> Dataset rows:
########################################
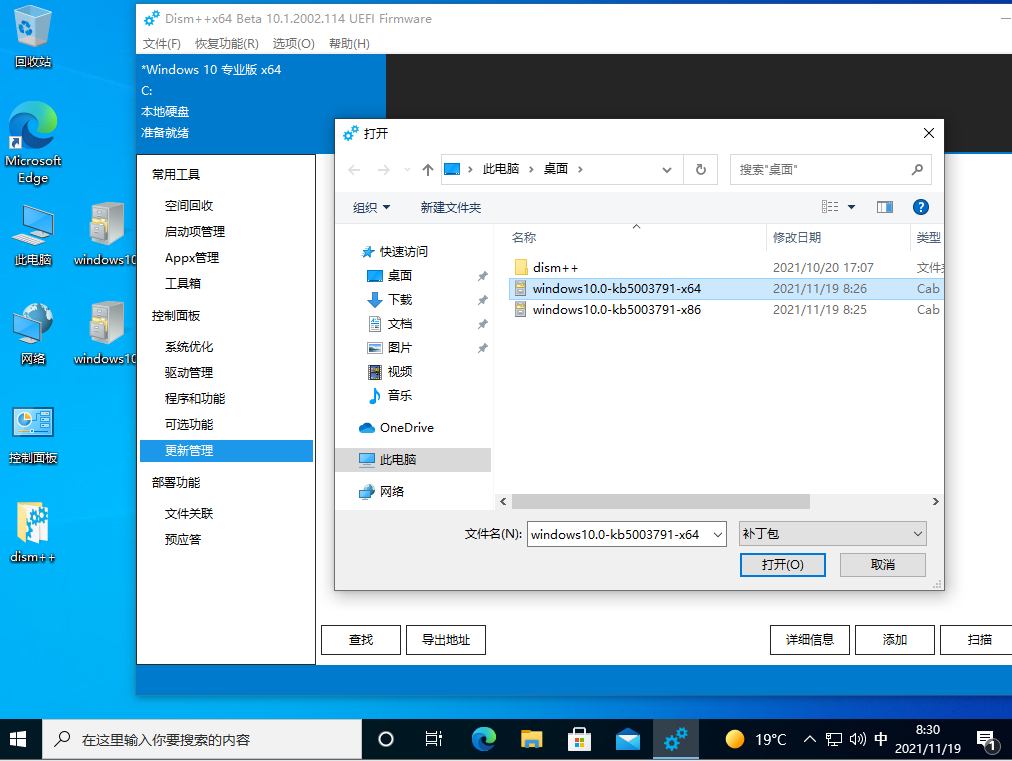This screenshot has width=1012, height=761.
Task: Open the 恢复功能(R) menu
Action: (226, 44)
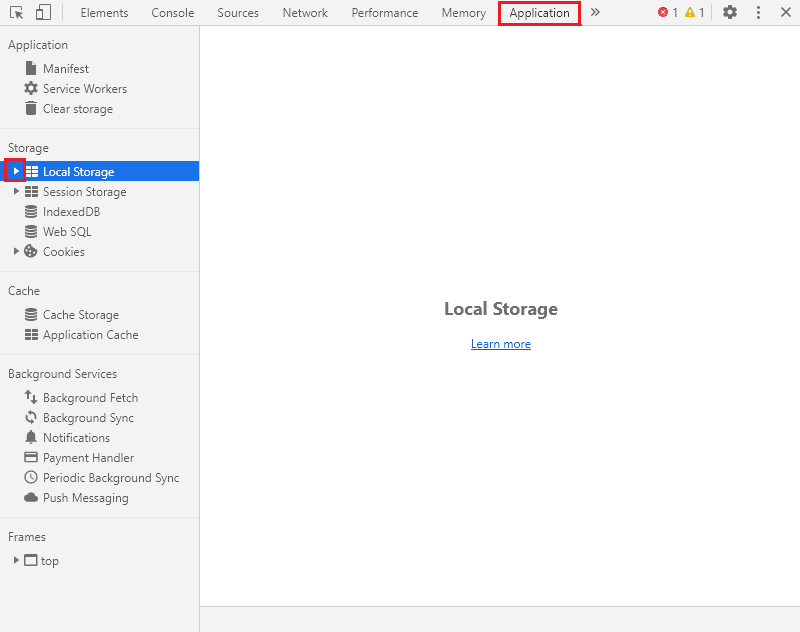Click the yellow warning count icon
This screenshot has width=800, height=632.
(690, 13)
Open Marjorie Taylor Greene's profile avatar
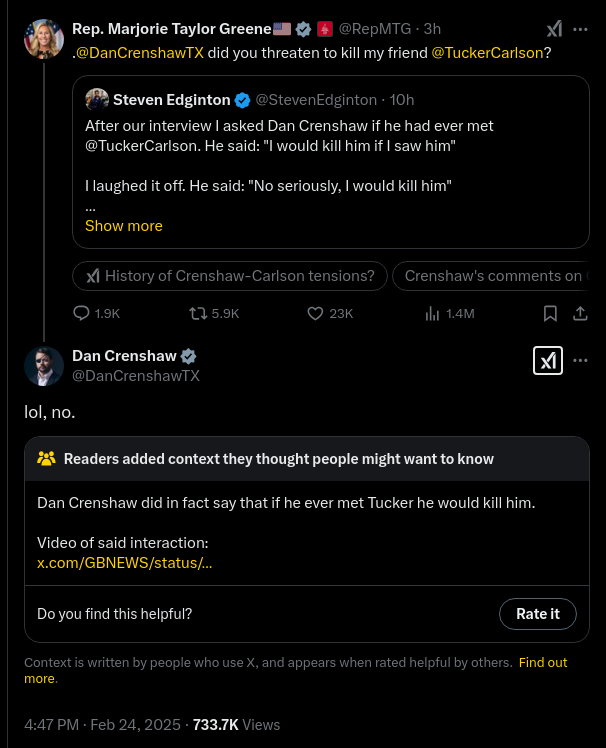Image resolution: width=606 pixels, height=748 pixels. (x=44, y=38)
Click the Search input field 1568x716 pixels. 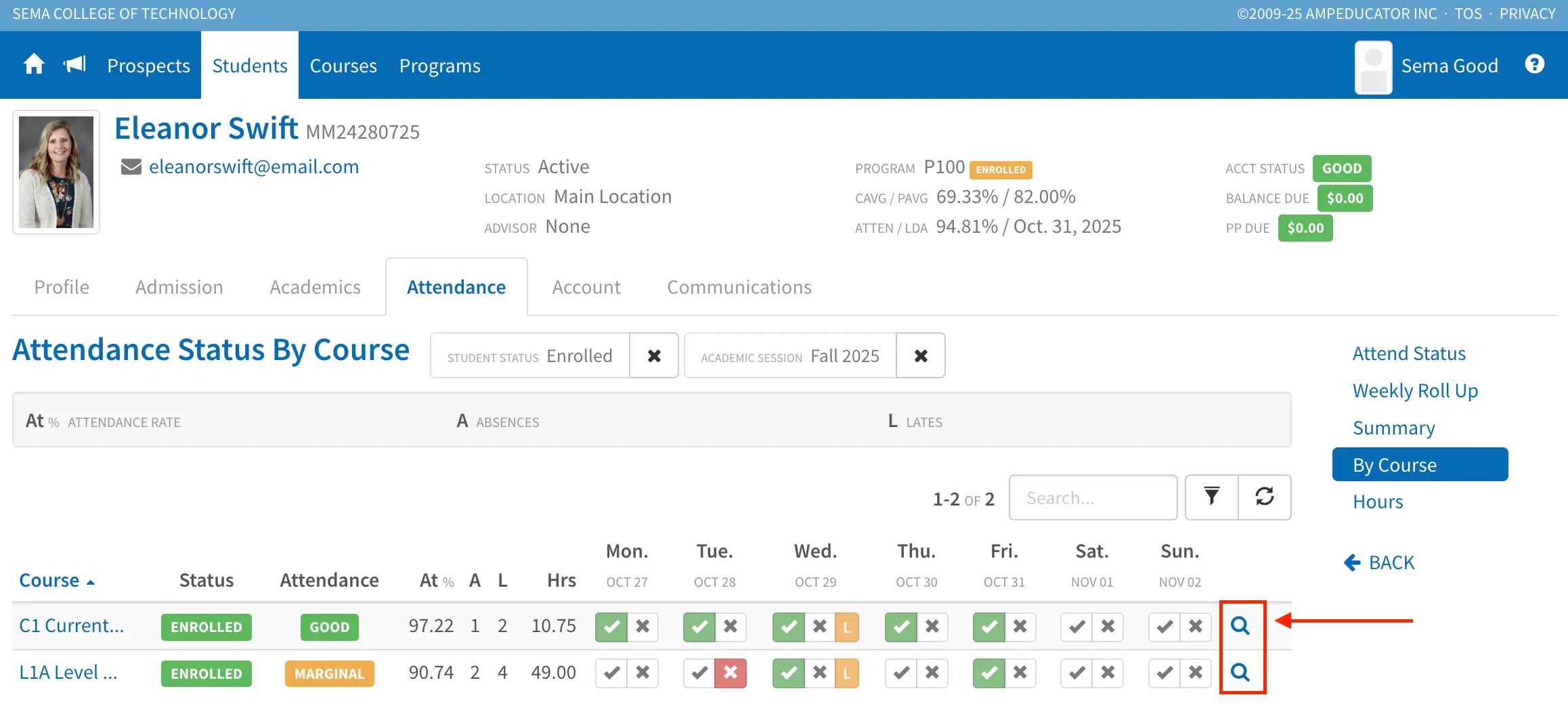point(1093,497)
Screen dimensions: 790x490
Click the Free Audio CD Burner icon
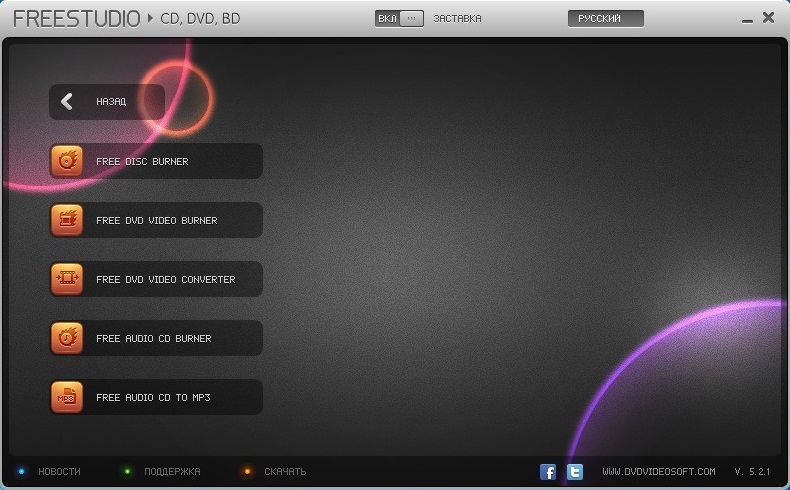67,338
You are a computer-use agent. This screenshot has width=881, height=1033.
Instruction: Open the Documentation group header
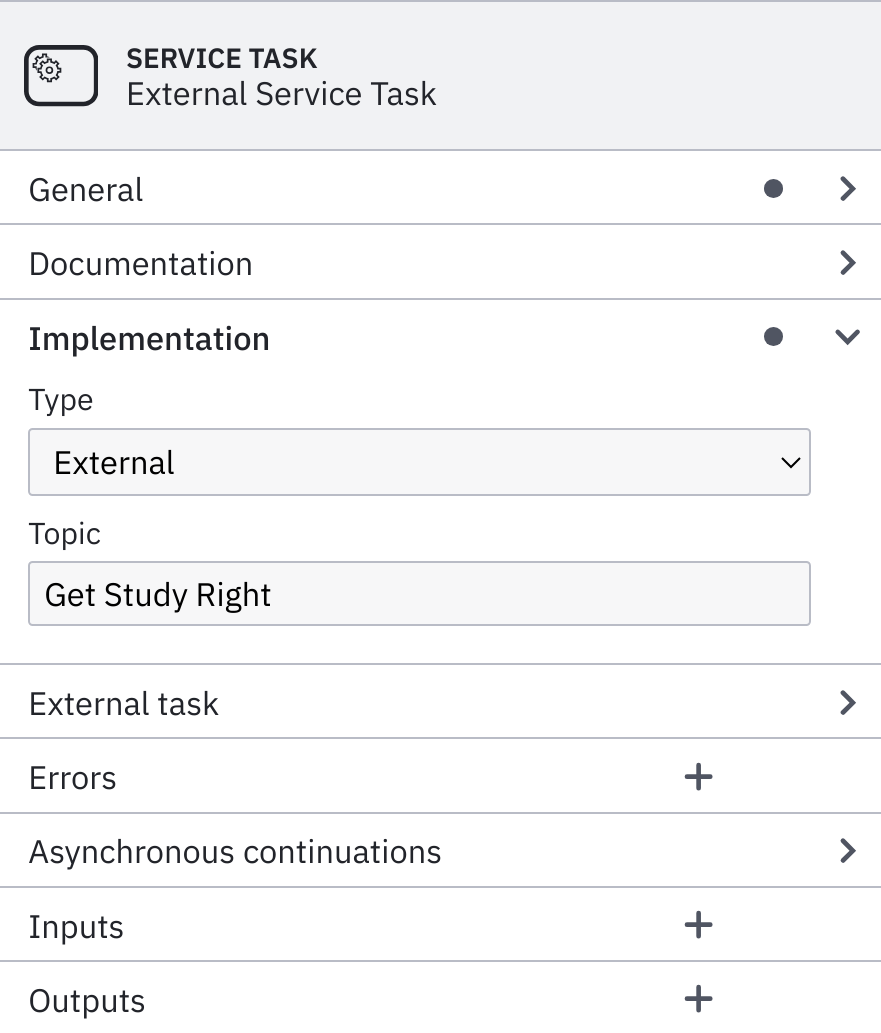(x=440, y=263)
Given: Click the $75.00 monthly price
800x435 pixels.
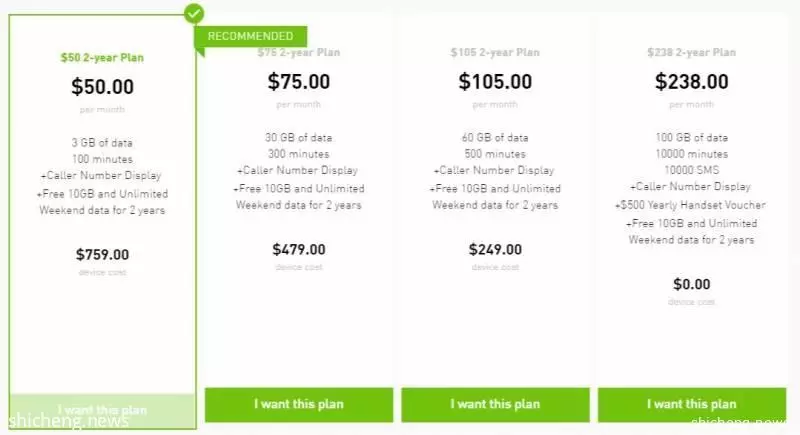Looking at the screenshot, I should pyautogui.click(x=299, y=82).
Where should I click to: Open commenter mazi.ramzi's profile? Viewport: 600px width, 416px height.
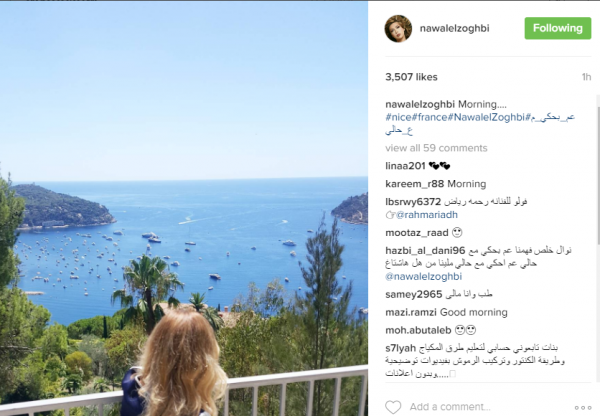[411, 312]
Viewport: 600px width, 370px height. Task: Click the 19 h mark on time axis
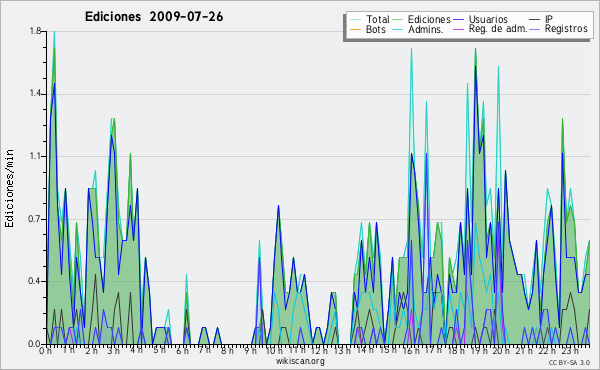coord(478,350)

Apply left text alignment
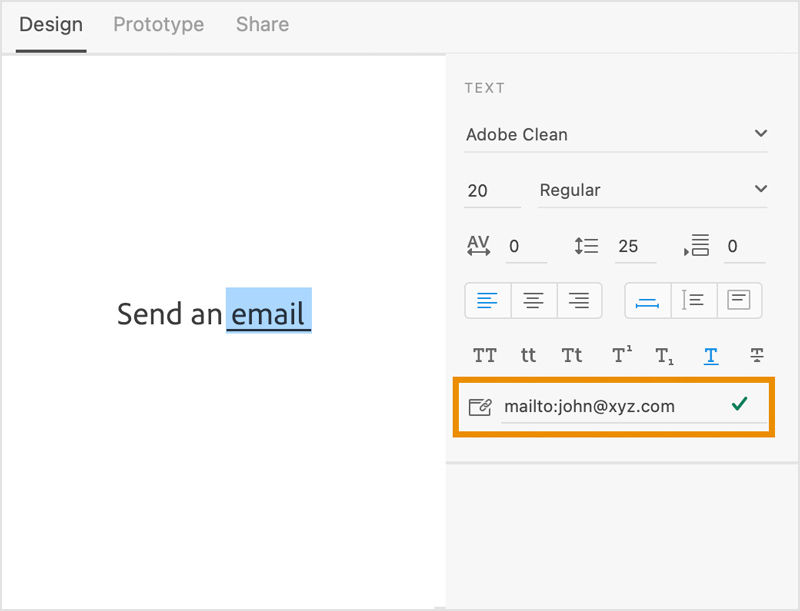(487, 300)
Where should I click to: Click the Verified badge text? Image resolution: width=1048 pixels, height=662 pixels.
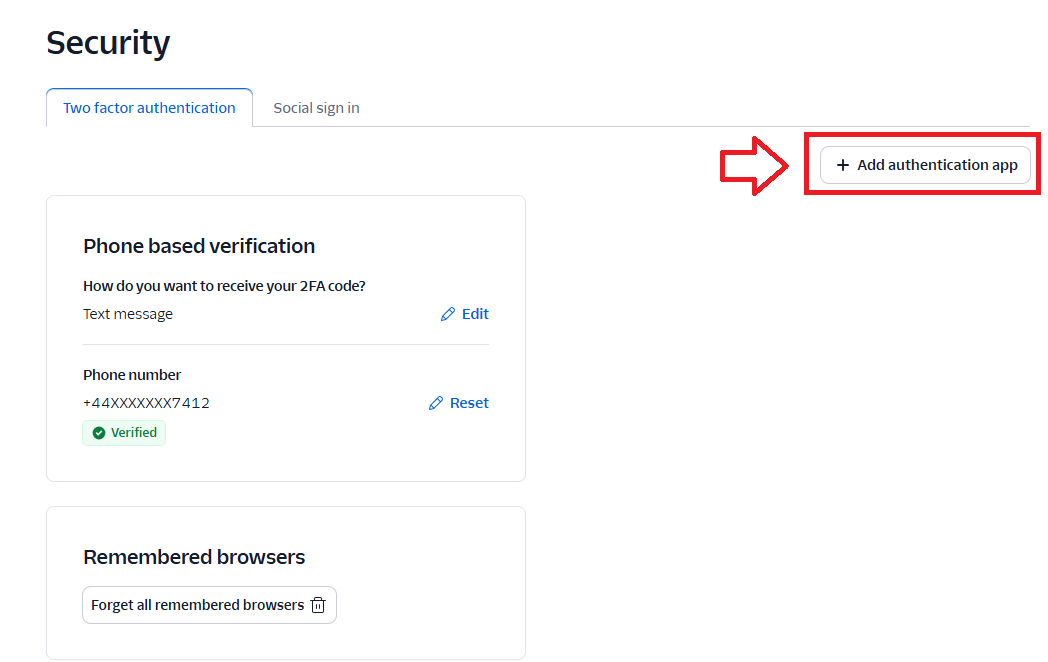pyautogui.click(x=134, y=433)
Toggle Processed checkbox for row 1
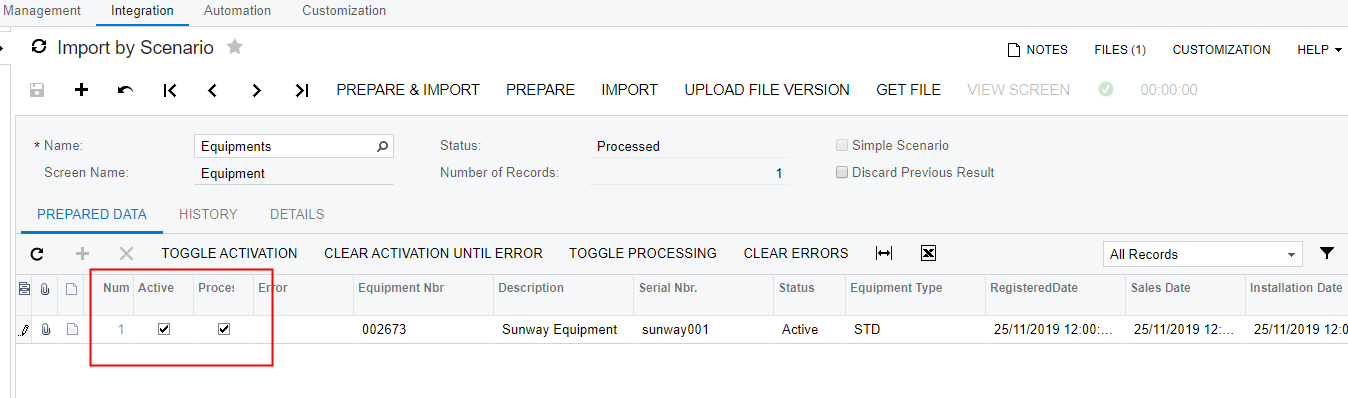 point(224,329)
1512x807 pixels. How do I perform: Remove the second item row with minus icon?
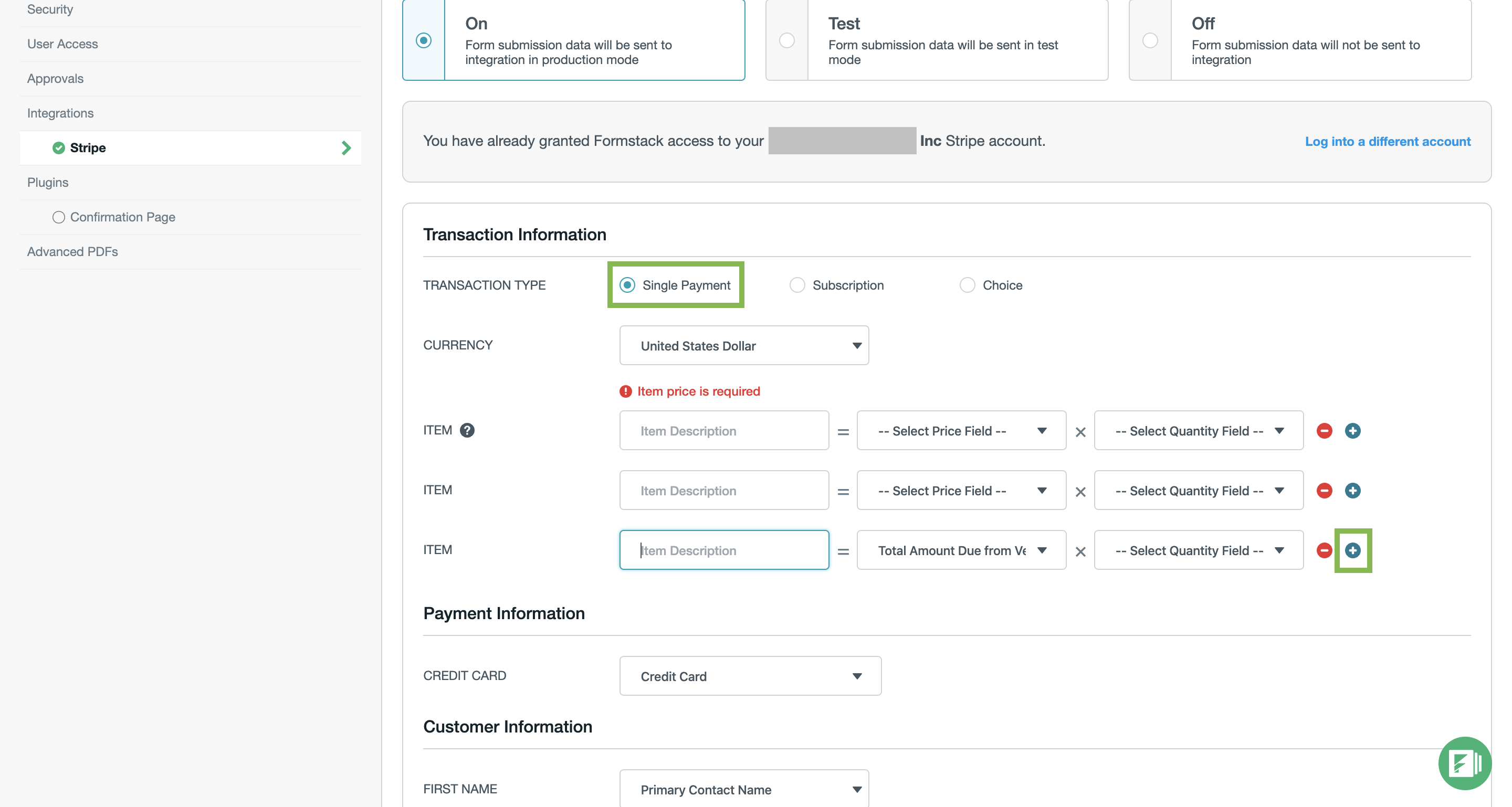(1324, 490)
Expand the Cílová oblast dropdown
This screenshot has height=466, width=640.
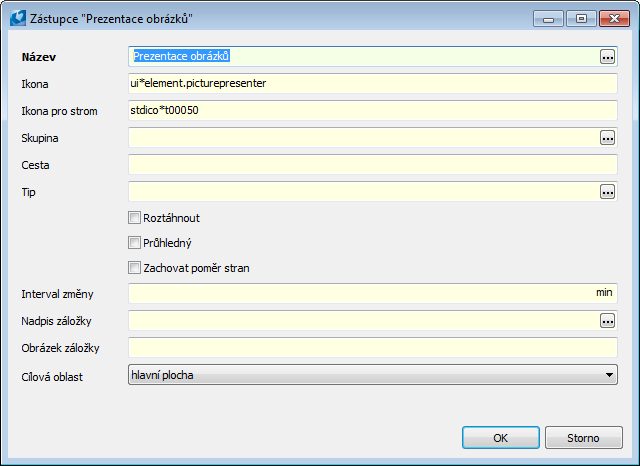[609, 375]
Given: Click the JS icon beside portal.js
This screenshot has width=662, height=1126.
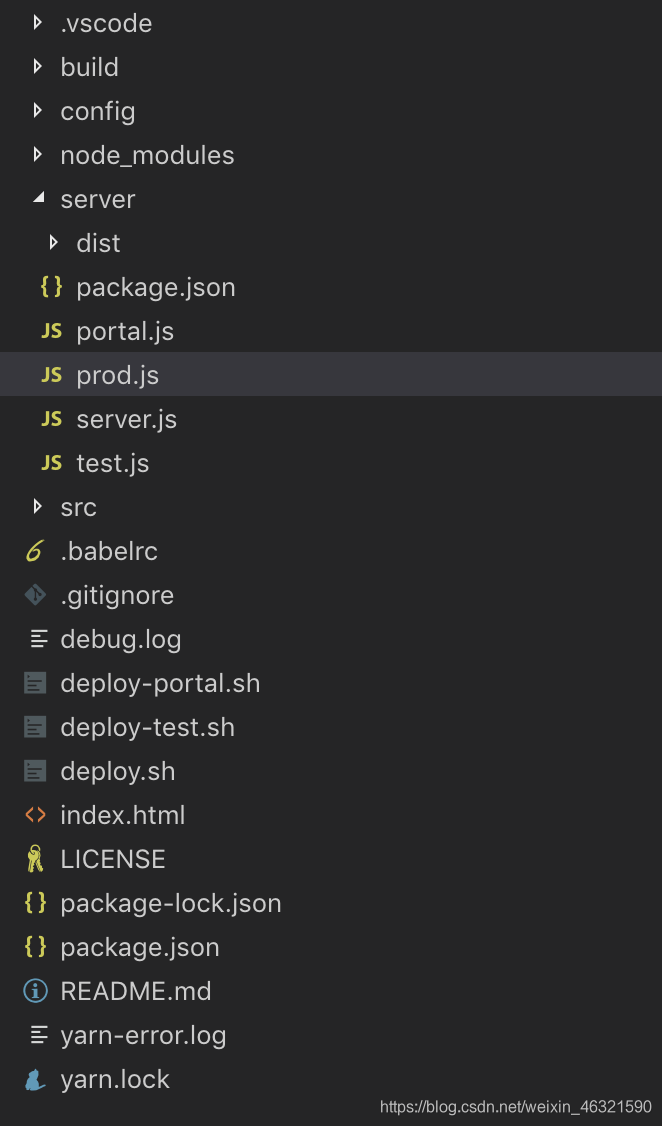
########################################
> The exercise: Copy the data word for word from the line with "Given: Click the $75.00 monthly price" to the line with "pyautogui.click(x=134, y=433)", keeping both of those lines. Omit the pictures from your copy.

> Solution below:
Given: Click the $75.00 monthly price
800x435 pixels.
Looking at the screenshot, I should pyautogui.click(x=299, y=82).
Where should I click to: Open commenter mazi.ramzi's profile? Viewport: 600px width, 416px height.
[411, 312]
Viewport: 600px width, 370px height. Task: Click the 19 h mark on time axis
coord(478,350)

Apply left text alignment
(487, 300)
Where should I click to: Click the Verified badge text? Image resolution: width=1048 pixels, height=662 pixels.
pyautogui.click(x=134, y=433)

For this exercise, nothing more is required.